All crypto projects talk about building a diverse ecosystem of developers, users, and enterprises, but few succeed in converting these words into action. Some start off with noble intentions, only to falter as the magnitude of the challenge bears down on them. Others never truly meant it to begin with and were running on pure hopium that an extended bull market would lift all ships, bringing an army of new users flocking to their network.

Users are fickle, and won’t wait years for repeatedly promised products to materialize. Even the most patient of bagholders will jump ship when the mainnet – and the moon – are indefinitely deferred. As early backers leave a project’s ecosystem, it can induce a death spiral as network participants scramble to abandon the sinking ship.

The Mixed Fortunes of Crypto Ecosystems

As an example of what this desertion looks like, one need only look to Loom. Once the darling of Ethereum scaling, the layer two has been buffeted by the departure of senior figures including former CEO Matthew Campbell, who stepped down in February. The managerial changes prompted Chorus One, Stake Capital, and StakeWith.Us to withdraw their support as network validators. Simultaneously, several dApps, including Loom’s most popular dApp, Axie Infinity, announced they were leaving to seek scaling elsewhere.

As for what a project moving in the opposite direction looks like, Matic stands out as a contender for a functioning community-oriented endeavor. Its focus on the needs of its community, rather than those of its architects, have seen more than 500 validators apply to participate in Counter Stake, the staking program which precedes May’s mainnet launch. The number of dApps utilizing its Plasma-based scaling network has also grown steadily. More than 50 dApps are now committed to using Matic to scale their blockchain applications, including Decentraland and the odd Loom defector such as Somnium Space.

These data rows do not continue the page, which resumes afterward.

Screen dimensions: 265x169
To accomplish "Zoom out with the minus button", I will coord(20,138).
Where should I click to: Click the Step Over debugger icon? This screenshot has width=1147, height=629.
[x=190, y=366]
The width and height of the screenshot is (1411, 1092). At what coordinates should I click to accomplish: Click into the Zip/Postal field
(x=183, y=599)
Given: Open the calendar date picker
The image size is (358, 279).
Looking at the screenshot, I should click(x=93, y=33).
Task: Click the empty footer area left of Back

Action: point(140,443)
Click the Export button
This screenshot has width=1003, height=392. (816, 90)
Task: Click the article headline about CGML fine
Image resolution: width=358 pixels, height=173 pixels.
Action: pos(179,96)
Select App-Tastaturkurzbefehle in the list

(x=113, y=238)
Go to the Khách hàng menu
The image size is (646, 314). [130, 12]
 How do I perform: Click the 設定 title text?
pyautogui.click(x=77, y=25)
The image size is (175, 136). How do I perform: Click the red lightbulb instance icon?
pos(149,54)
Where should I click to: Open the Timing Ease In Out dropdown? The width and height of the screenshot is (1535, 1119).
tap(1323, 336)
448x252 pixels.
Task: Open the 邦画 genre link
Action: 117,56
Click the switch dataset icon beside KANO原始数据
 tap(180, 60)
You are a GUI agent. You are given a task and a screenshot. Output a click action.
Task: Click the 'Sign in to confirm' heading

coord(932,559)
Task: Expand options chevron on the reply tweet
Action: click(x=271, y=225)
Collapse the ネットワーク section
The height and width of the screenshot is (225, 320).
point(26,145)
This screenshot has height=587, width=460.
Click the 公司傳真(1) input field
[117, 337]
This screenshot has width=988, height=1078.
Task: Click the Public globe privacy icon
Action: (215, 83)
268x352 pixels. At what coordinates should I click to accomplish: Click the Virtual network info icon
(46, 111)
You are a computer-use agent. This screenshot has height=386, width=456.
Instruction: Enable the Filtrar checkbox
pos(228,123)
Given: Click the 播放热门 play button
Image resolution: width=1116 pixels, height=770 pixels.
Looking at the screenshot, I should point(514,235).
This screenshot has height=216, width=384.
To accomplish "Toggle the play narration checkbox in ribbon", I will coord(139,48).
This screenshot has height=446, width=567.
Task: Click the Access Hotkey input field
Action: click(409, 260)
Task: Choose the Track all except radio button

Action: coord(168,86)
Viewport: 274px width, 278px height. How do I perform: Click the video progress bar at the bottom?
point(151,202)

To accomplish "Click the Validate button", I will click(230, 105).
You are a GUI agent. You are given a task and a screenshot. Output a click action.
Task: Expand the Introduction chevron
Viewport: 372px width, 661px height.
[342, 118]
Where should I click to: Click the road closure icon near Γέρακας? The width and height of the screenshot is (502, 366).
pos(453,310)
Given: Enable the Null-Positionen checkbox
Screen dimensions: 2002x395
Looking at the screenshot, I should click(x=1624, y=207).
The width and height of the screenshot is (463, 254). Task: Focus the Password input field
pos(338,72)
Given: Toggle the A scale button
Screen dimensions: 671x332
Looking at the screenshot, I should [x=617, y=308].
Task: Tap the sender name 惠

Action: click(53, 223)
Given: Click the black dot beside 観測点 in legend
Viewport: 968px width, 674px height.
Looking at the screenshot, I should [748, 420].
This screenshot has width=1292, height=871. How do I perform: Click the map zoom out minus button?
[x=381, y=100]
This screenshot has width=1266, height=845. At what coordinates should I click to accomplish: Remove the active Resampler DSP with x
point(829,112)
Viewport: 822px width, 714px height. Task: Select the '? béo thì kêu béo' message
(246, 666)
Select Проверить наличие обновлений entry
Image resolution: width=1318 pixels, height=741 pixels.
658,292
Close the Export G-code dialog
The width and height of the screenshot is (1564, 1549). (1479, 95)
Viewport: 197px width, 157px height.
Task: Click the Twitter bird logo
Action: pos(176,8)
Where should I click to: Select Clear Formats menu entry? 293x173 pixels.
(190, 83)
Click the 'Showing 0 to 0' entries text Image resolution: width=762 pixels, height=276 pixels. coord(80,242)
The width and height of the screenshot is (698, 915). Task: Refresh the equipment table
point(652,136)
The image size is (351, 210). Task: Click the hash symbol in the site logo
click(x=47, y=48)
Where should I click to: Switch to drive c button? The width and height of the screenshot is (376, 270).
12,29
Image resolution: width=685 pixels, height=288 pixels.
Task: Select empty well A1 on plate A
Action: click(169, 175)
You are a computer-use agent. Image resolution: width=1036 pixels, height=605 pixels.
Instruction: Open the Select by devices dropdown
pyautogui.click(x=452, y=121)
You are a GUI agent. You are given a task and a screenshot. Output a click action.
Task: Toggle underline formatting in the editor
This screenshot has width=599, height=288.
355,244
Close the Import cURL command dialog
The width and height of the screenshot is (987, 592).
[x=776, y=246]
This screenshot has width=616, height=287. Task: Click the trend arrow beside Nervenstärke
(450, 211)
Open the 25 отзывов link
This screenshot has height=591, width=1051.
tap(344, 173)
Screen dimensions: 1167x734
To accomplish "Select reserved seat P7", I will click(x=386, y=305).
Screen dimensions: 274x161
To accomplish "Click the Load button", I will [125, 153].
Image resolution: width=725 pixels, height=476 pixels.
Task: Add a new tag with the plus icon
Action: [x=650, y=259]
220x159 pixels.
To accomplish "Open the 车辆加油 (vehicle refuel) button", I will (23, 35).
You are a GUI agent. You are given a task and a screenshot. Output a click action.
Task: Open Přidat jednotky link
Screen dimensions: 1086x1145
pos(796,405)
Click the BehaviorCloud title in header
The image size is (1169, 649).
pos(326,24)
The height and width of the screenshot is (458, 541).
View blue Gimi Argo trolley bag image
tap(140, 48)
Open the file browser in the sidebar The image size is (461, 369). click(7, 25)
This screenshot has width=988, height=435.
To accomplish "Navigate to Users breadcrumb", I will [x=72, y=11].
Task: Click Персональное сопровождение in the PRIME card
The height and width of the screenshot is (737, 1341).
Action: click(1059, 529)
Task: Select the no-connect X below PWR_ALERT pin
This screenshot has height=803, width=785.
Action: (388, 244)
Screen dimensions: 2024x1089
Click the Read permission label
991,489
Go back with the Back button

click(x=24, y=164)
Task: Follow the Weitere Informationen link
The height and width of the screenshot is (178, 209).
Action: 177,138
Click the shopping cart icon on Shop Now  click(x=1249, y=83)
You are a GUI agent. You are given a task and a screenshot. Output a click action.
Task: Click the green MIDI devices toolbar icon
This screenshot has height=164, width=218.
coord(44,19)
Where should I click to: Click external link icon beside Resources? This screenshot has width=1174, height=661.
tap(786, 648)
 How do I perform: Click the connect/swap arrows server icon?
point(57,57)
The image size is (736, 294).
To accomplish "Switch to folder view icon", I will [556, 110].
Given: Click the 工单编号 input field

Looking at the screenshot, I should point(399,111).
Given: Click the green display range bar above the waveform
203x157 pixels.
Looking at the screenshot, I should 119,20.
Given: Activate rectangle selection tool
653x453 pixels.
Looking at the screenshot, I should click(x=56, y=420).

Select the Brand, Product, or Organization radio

Matic’s success so far has been about more than merely opening its doors for business; the project has actively sought crypto projects to build upon its scalable blockchain, and has actively supported their efforts, facilitating token and NFT sales via Matic Network, as was the case with BetProtocol’s $BEPRO token sale. This hands-on support has earned significant goodwill, and had the knock-on effect of enticing yet more dApps. As a result of these efforts, Matic is now attracting new dApp projects on a weekly basis, all of which augurs well for its mainnet launch.

Community Isn’t Created in a Vacuum

Excluding the most popular blockchain networks such as Bitcoin and Ethereum, the most successful crypto project in the past year has been Chainlink. It has prospered not so much on account of its tech – it’s by no means the only oracle solution out there – but through its partnerships. Projects great and small, from Google to Synthetix, have been convinced to use Chainlink as their oracle solution, turning the project into the CoinMarketCap of blockchain smart contracts.

These are businesses utilizing Chainlink for commercial purposes, not token-holders supporting the network for speculative or emotional reasons. Nevertheless, the same lesson applies: through onboarding a diverse array of users, across multiple verticals, Chainlink has laid deep foundations.

As world events accelerate the reversion to decentralized communities, and local becomes the new global, the case for strong communities has never been more evident. Crypto projects that can capture this cooperative spirit will generate the goodwill and support to survive the current downturn. When fairer conditions return, those community-building efforts will yield dividends.